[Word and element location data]
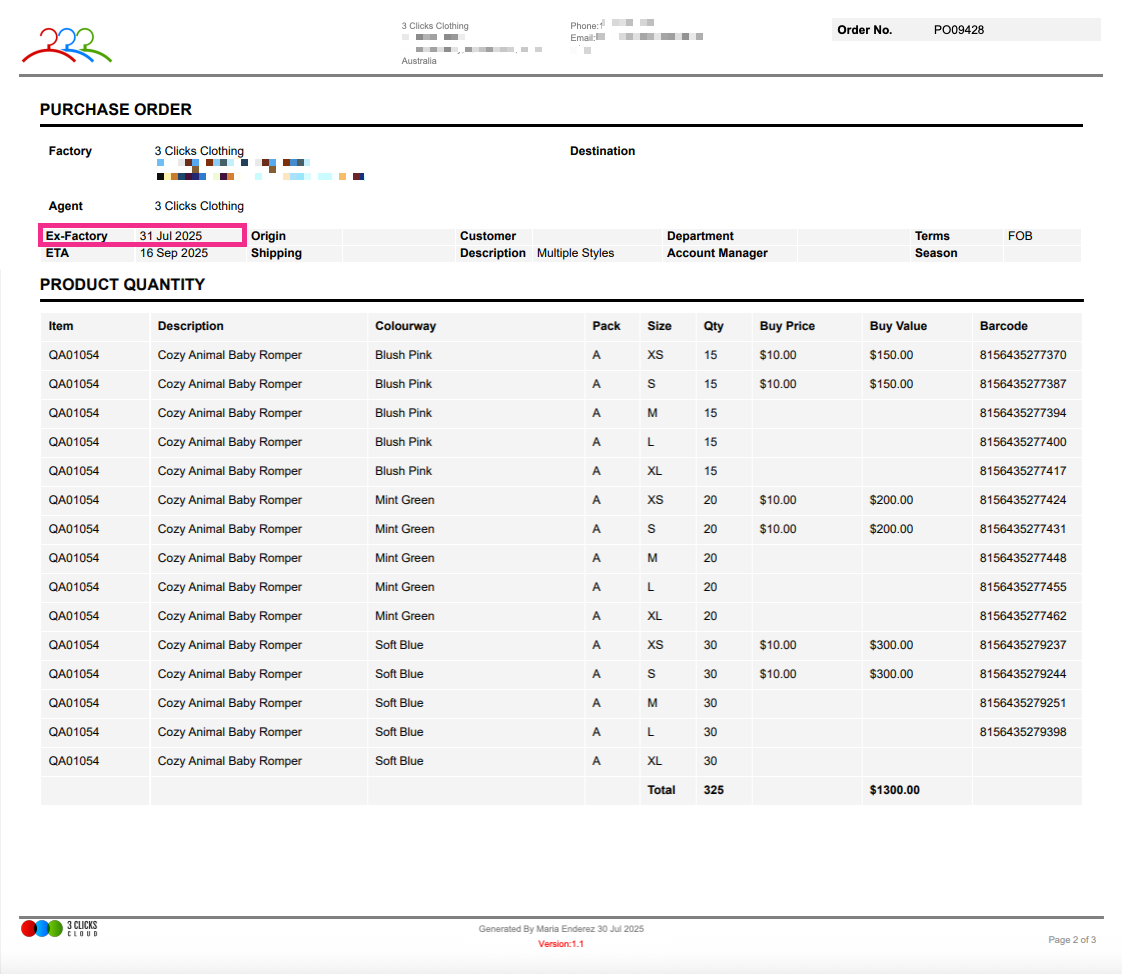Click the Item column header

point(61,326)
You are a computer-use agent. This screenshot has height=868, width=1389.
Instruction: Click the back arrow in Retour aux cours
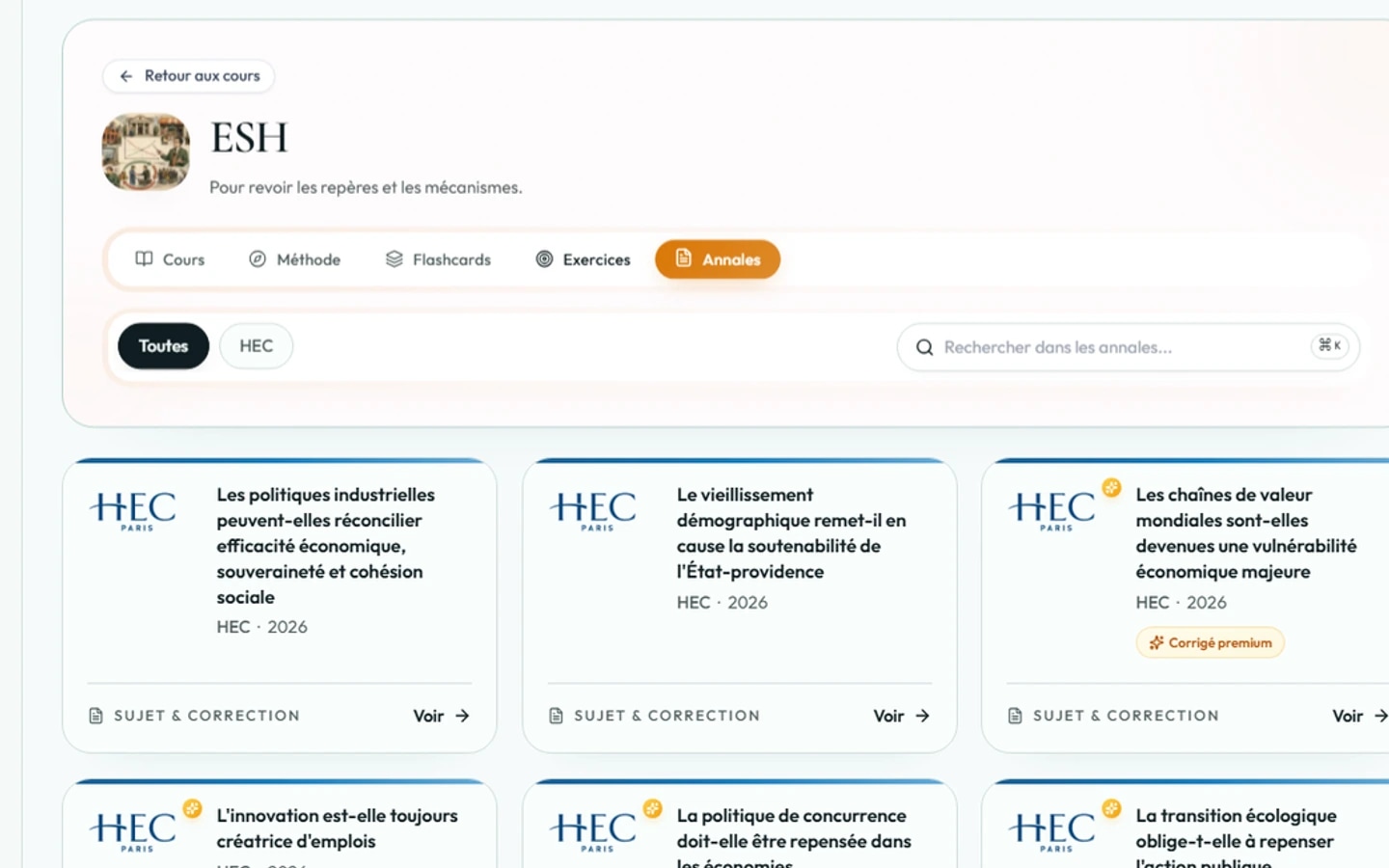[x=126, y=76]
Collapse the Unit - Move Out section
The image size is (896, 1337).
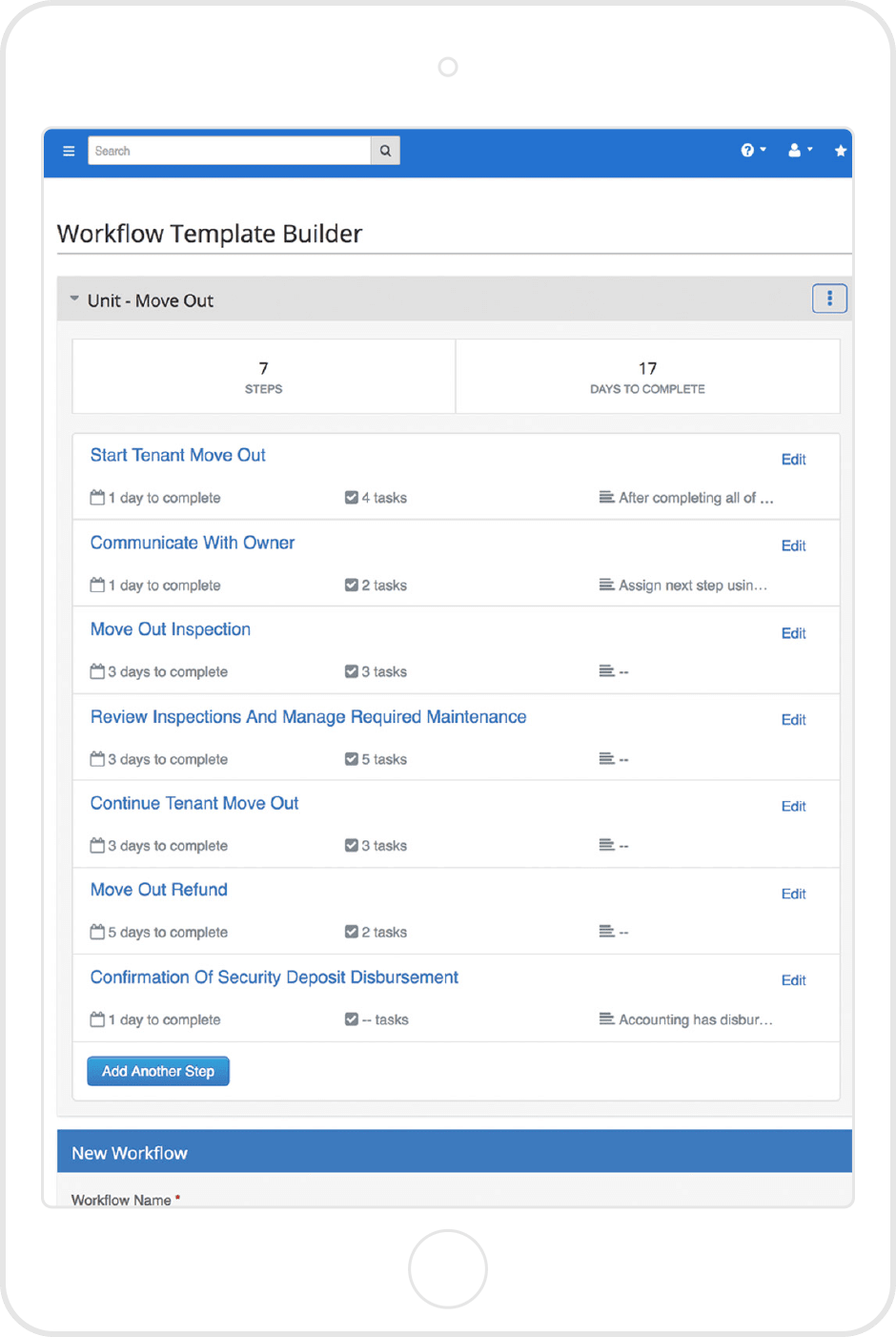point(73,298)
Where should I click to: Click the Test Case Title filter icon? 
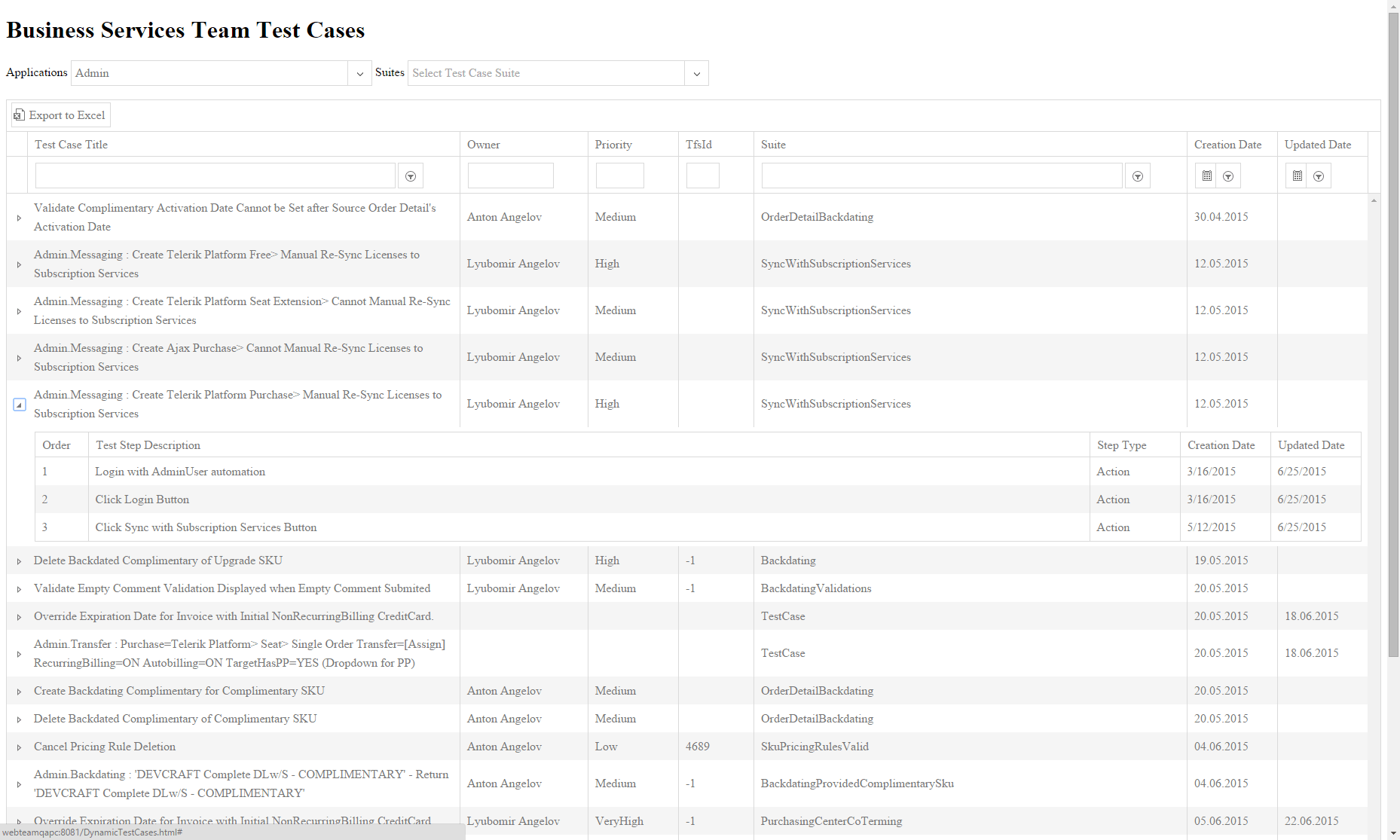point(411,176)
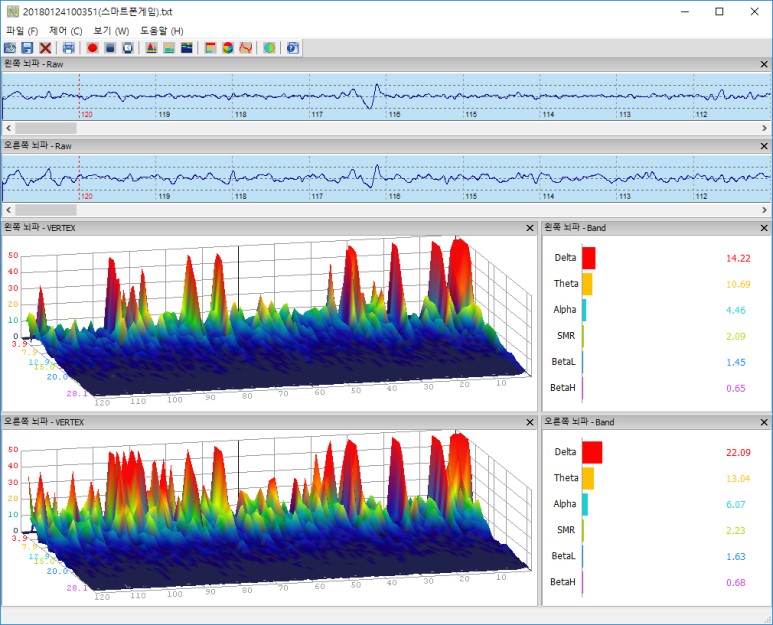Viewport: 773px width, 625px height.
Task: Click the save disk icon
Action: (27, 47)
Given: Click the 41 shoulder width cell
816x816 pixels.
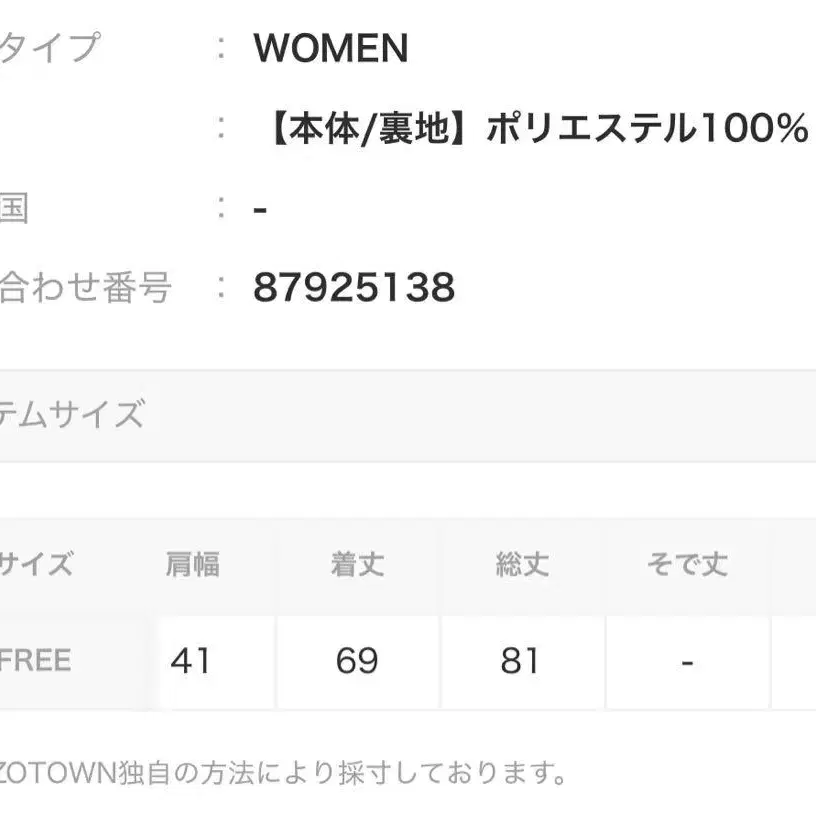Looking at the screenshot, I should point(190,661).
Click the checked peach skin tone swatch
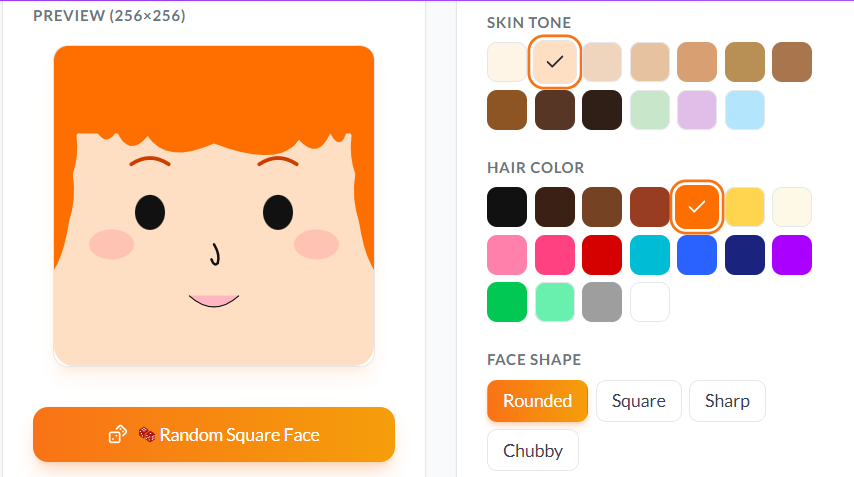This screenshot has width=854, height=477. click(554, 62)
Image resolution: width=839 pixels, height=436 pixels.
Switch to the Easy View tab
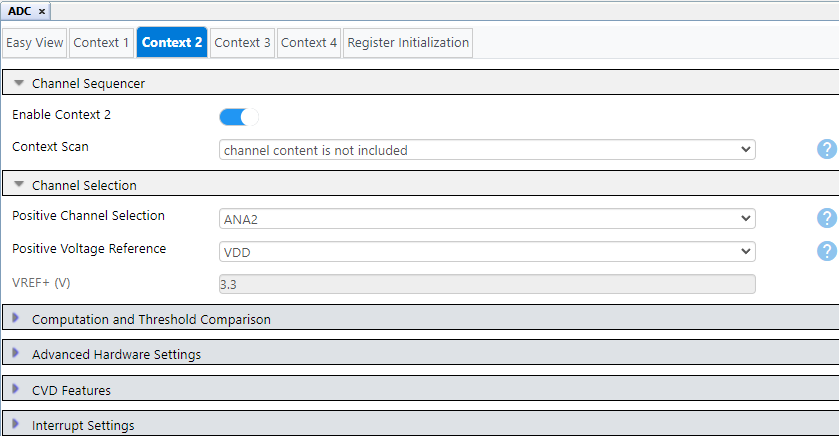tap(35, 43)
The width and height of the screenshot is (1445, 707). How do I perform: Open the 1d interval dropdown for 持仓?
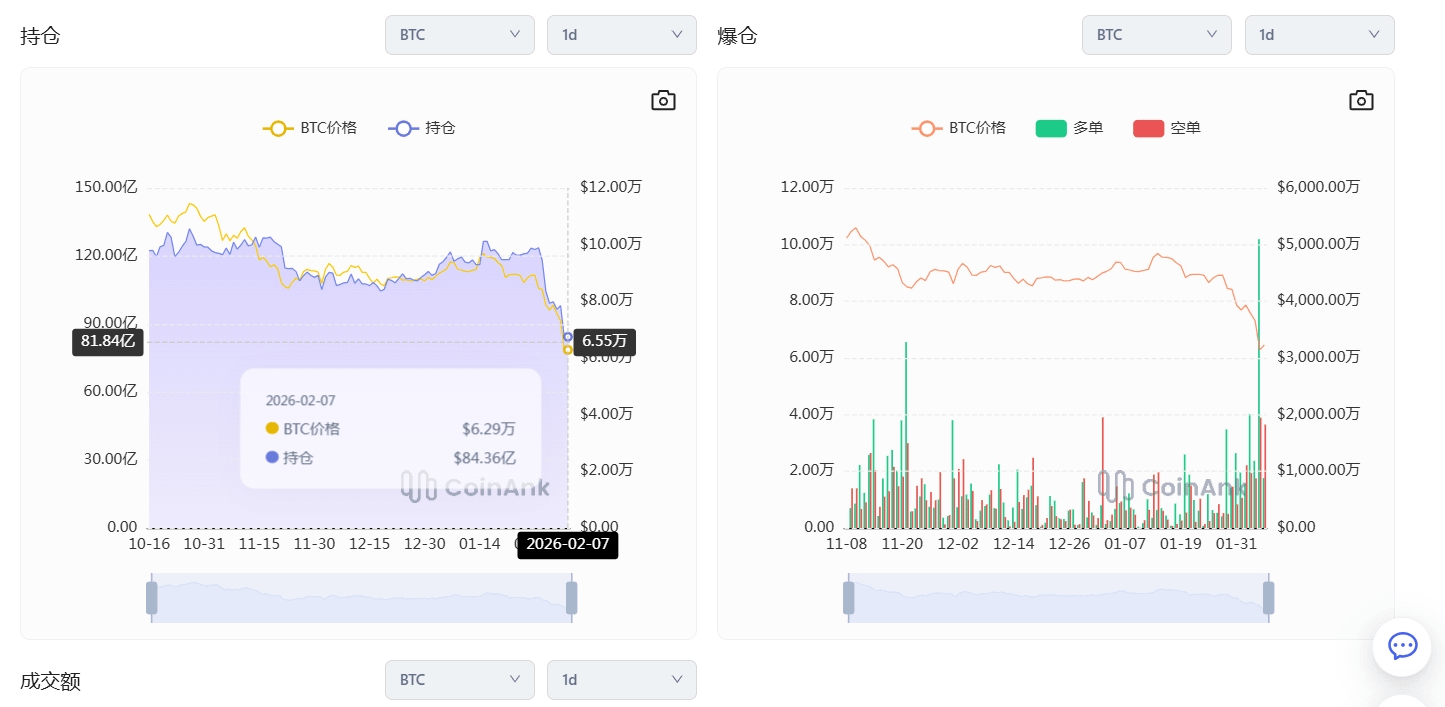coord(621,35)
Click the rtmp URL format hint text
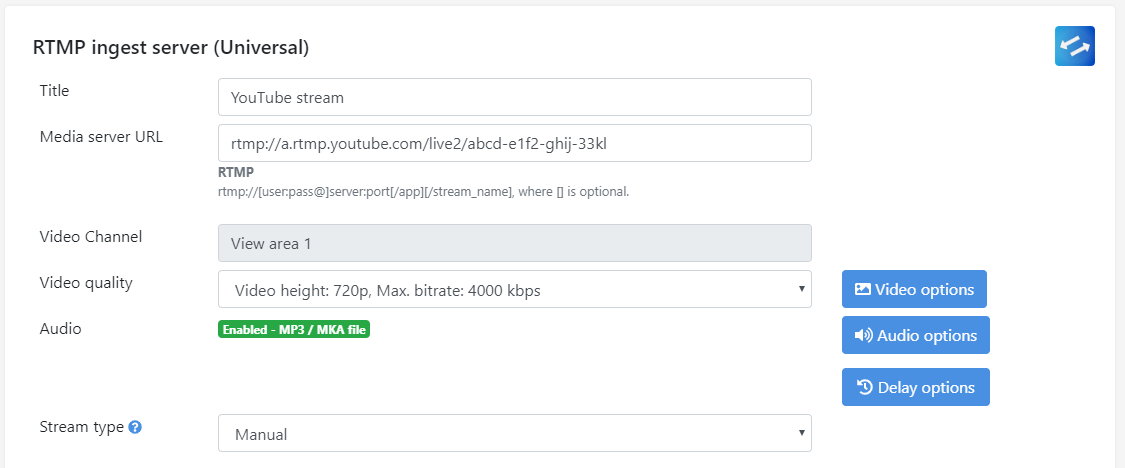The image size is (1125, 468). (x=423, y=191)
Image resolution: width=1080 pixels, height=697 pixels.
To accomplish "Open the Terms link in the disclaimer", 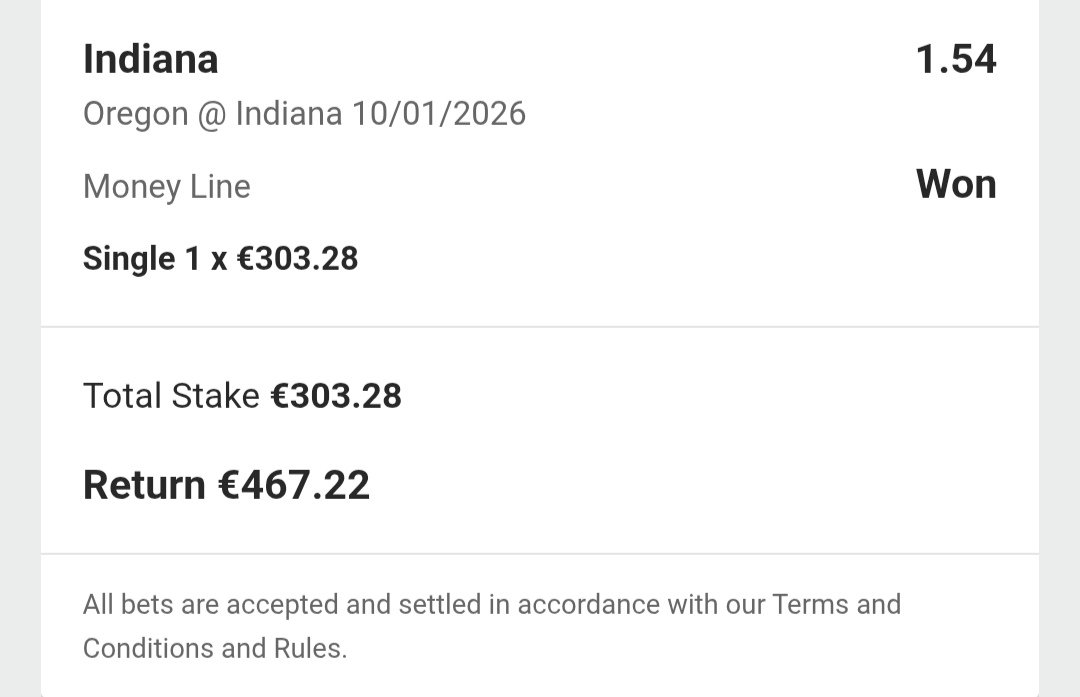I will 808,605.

DESCRIPTION OF THE TASK = Pick out and copy every line of the entries above that contains the word "resolution". Treat uppercase and lowercase as different.

OUTPUT FOR THIS EXERCISE =
Image resolution: width=839 pixels, height=436 pixels.
Image resolution: width=1080 pixels, height=697 pixels.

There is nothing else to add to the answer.